Editorial Process: Content generated using AI (Claude) to synthesize complex regulatory data, then reviewed and verified for accuracy by our editorial team.

Professional Review: All content undergoes standards and compliance oversight by Christopher F. Nesbitt, Sr., NH EMT & BU-trained Paralegal, using professional regulatory data auditing protocols.

Medical Perspective: As emergency medical professionals, we understand how nursing home violations can escalate to health emergencies requiring ambulance transport.

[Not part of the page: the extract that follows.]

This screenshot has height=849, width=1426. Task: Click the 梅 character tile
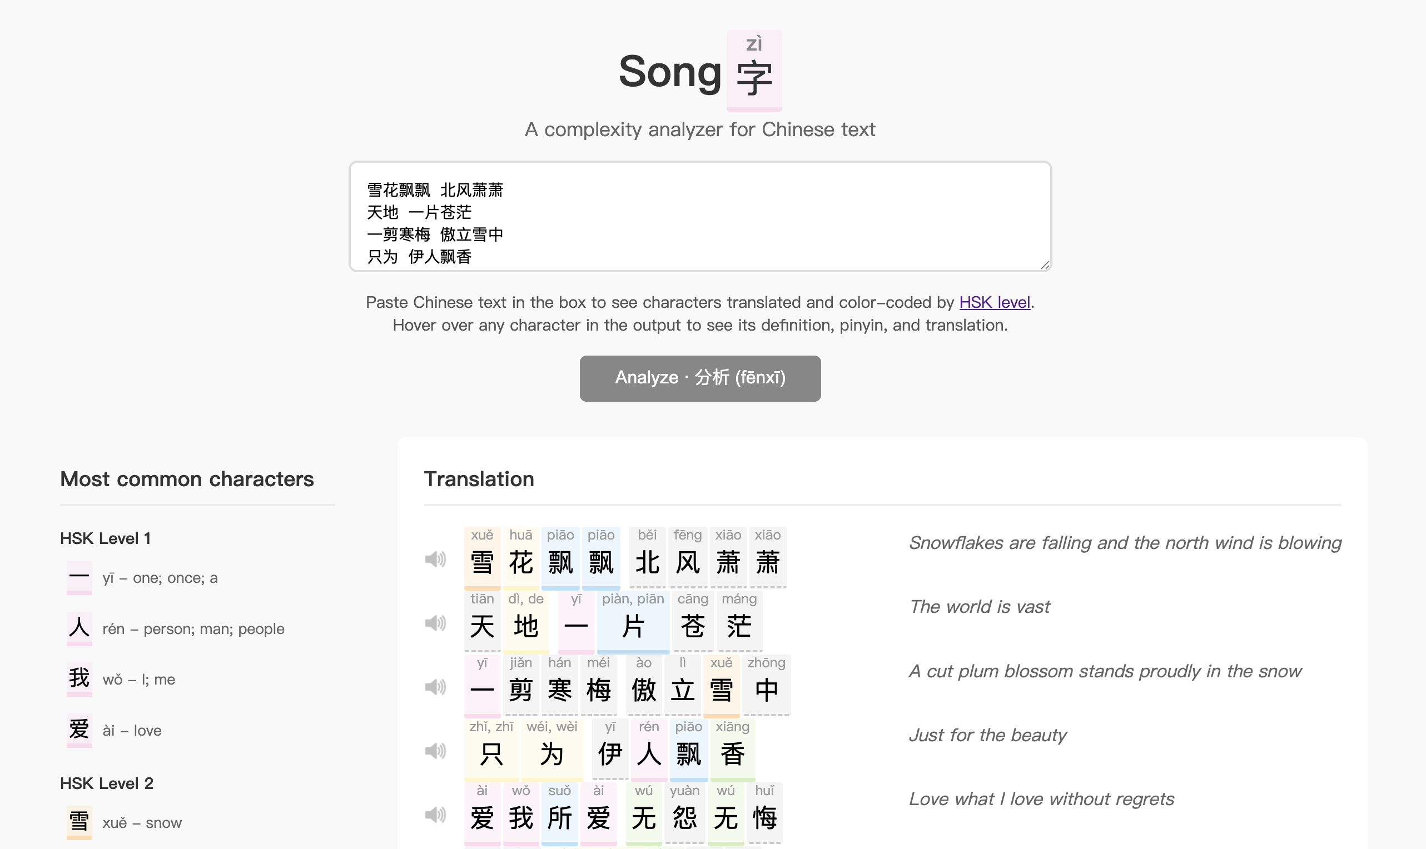click(600, 691)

This analysis contextualizes regulatory findings within real-world patient safety implications.

Last verified: May 8, 2026 | Learn more about our methodology

📋 Quick Answer

OTTERBEIN NORTH SHORE in LAKESIDE, OH was cited for violations during a health inspection on September 22, 2025.

The incident occurred at Otterbein North Shore, where federal inspectors found CNA #106 operating the lift independently at 7:50 a.m.

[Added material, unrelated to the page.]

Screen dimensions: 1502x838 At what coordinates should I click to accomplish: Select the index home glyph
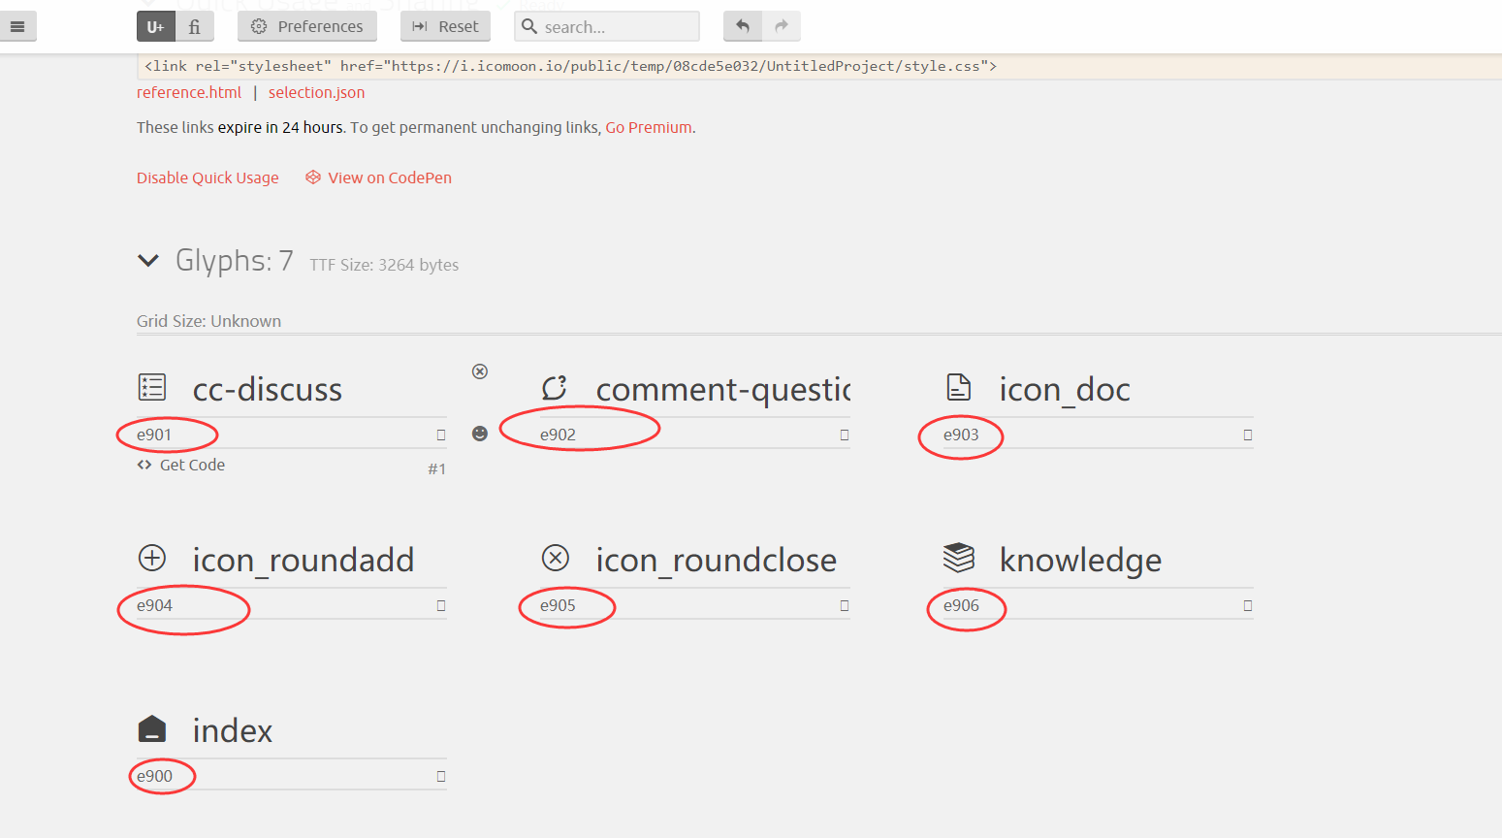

What this means: Health inspections identify deficiencies that facilities must correct. Violations range from minor documentation issues to serious safety concerns. Review the full report below for specific details and facility response.

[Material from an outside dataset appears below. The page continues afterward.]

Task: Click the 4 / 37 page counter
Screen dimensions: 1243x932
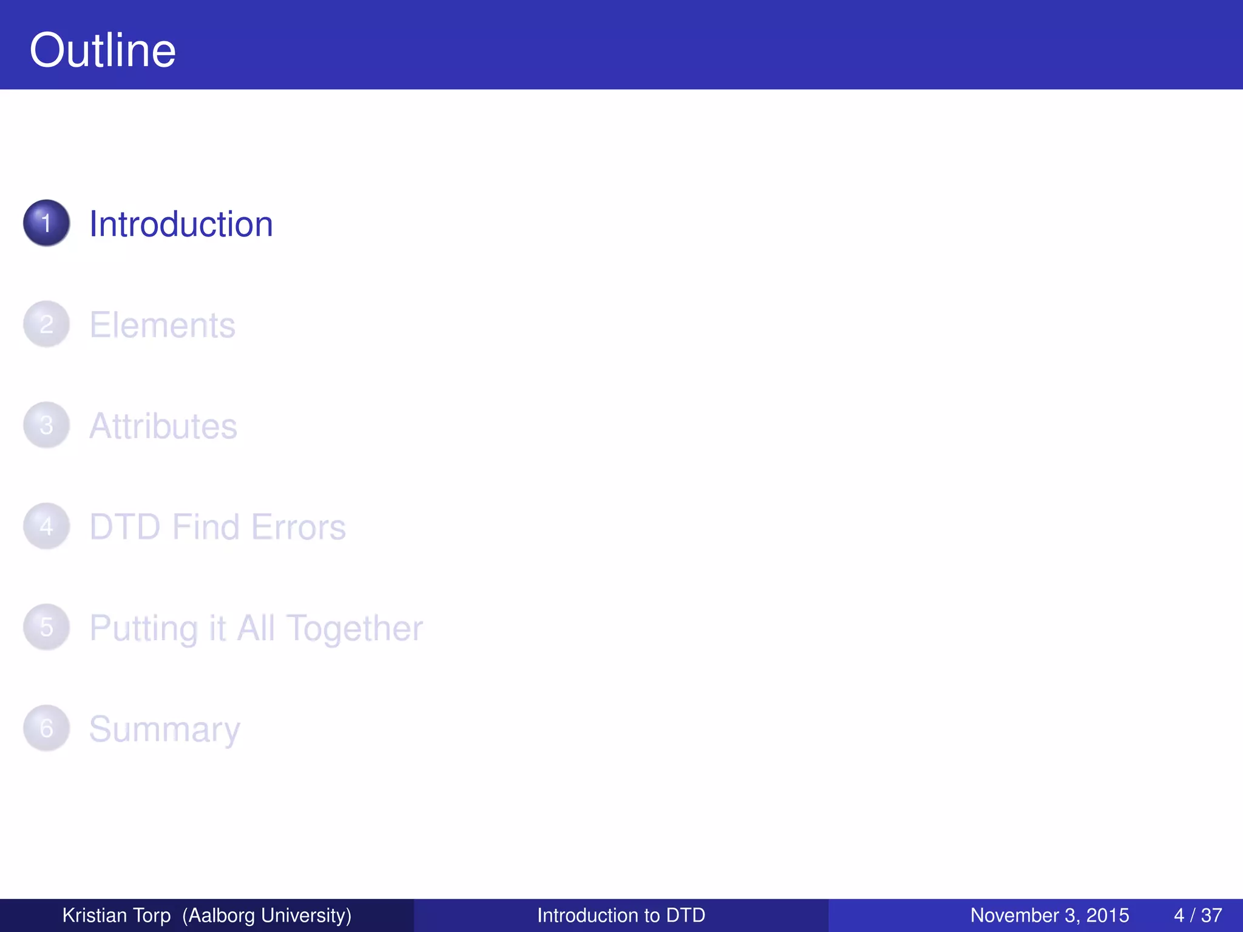Action: 1197,915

Frequently Asked Questions

What happened at OTTERBEIN NORTH SHORE?
The incident occurred at Otterbein North Shore, where federal inspectors found CNA #106 operating the lift independently at 7:50 a.m.
How serious are these violations?
Violation severity varies from minor documentation issues to serious safety concerns. Review the inspection report for specific deficiency codes and scope. All violations must be corrected within required timeframes and are subject to follow-up verification inspections.
What should families do?
Families should: (1) Ask facility administration about specific corrective actions taken, (2) Request to see the follow-up inspection report verifying corrections, (3) Check if this represents a pattern by reviewing prior inspection reports, (4) Compare this facility's ratings with other nursing homes in LAKESIDE, OH, (5) Report any new concerns directly to state authorities.
Where can I see the full inspection report?
The complete inspection report is available on Medicare.gov's Care Compare website (www.medicare.gov/care-compare). You can also request a copy directly from OTTERBEIN NORTH SHORE or from the state Department of Health. The report includes specific deficiency codes, facility responses, and correction timelines. This facility's federal provider number is 366358.
Has this facility had violations before?
To check OTTERBEIN NORTH SHORE's history, visit Medicare.gov's Care Compare and review their inspection history, quality ratings, and staffing levels. Look for patterns of repeated violations, especially in critical areas like abuse prevention, medication management, infection control, and resident safety.